One of the most obvious examples of this successful transition is Google. The brand has been genericized and is now used as a common verb meaning to search the internet. And just as Google is, as it's known in the linguistic world, a proprietary eponym, "photoshopping" is now used as a generic term associated with most picture editing tasks. As the photo editing software approaches its twentieth birthday, it seems that more and more new terms are being born out of the digital revolution.

The popularity of digital cameras has meant that we are all much more clued up. We are no longer only interested in taking the pictures, we are also involved in editing and sharing them, too. Social networking sites have contributed to this quest for knowledge and most cameras come with pre-programmed editing suites and functions.

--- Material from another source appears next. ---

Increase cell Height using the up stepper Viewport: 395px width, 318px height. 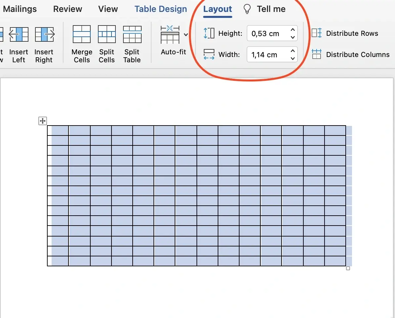point(292,30)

Even our mobile phones have apps which allow us to tweak and twitter (another brand soon, perhaps, to be made generic).

But there's no need to worry about how your images will look when you use Microsoft Office PowerPoint 2007. And you don't need to learn how to use a complicated software program in order to make the most of your images when you use PowerPoint.

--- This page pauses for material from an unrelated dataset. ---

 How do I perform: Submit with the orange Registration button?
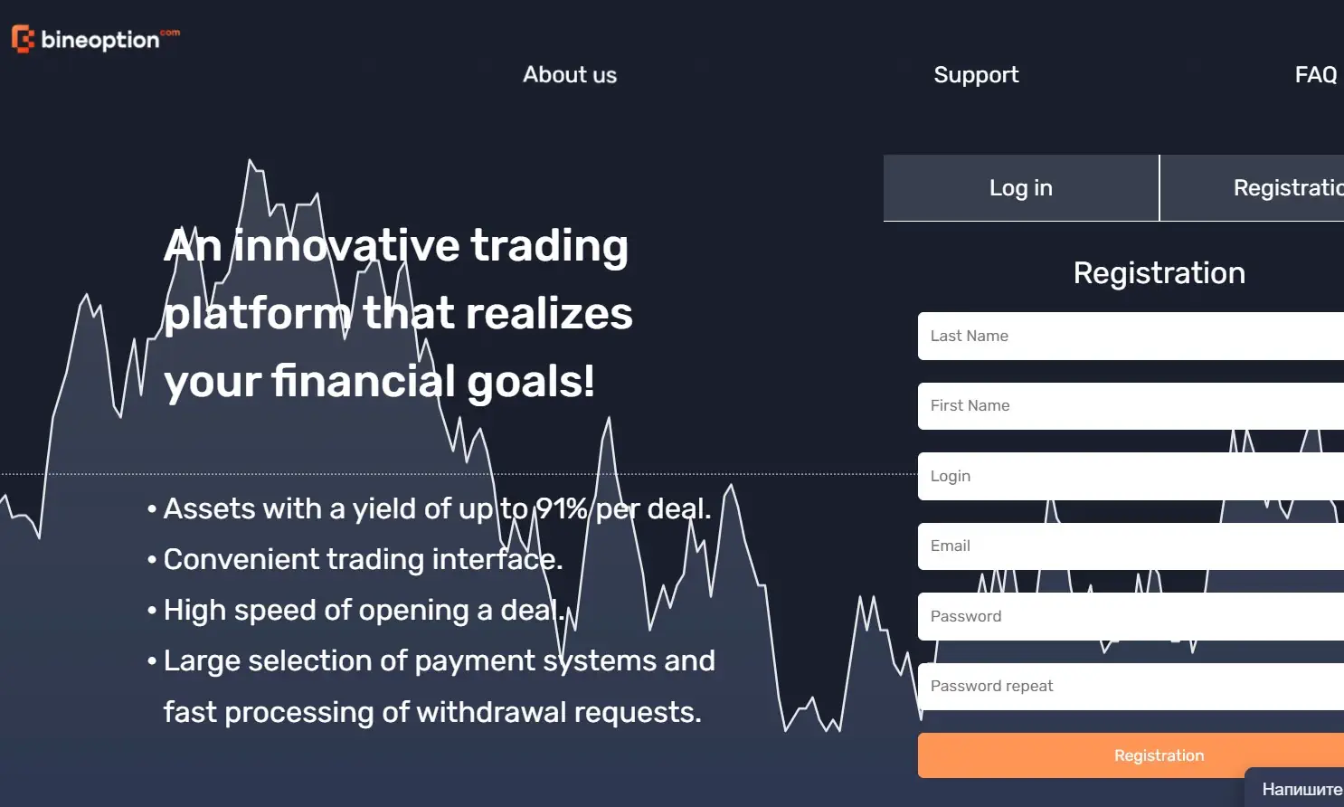coord(1131,755)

Microsoft Office PowerPoint 2007 comes with a sophisticated array of picture tools to enable you to enhance any images to a professional standard. You can crop or tidy up a picture without having to sign up to a website in order to download a program or buy expensive software.

PowerPoint 2007 has an array of Office 2007 tools including the ribbon, new charting and graphic effects; and the PowerPoint 2007 Slide Master plus Multiple Layouts model gives us the ability to add our own custom layouts, which is fantastic.

There's a host of colour editing tools including a new way to recolour pictures and clip art with the new Recolor feature. To use the Recolor feature, simply select the picture that you want to recolour, then in Picture Tools, click the Format tab. In the Adjust group, click Recolor. Move the pointer over the Recolor selections to preview the selection on the picture. Now click the Recolor selection to apply that selection to the picture.

Previously, in earlier versions of Microsoft Office, the Recolor picture feature was available only in Microsoft PowerPoint. The new Recolor feature now comes as standard in the three primary 2007 Office programs.

By using the Recolor feature, you can perform the following tasks: Recolor a picture to grayscale or recolour a picture with a sepia tone; lighten the picture and change it to a watermark-style graphic; recolour a picture to a high-contrast black-and-white picture; recolour a picture by using one of seven Dark Variations tints, or seven Light Variations tints; recolour a picture by using a custom colour of your choice; and use the "Set Transparent" tool to select a colour to be made transparent in a picture.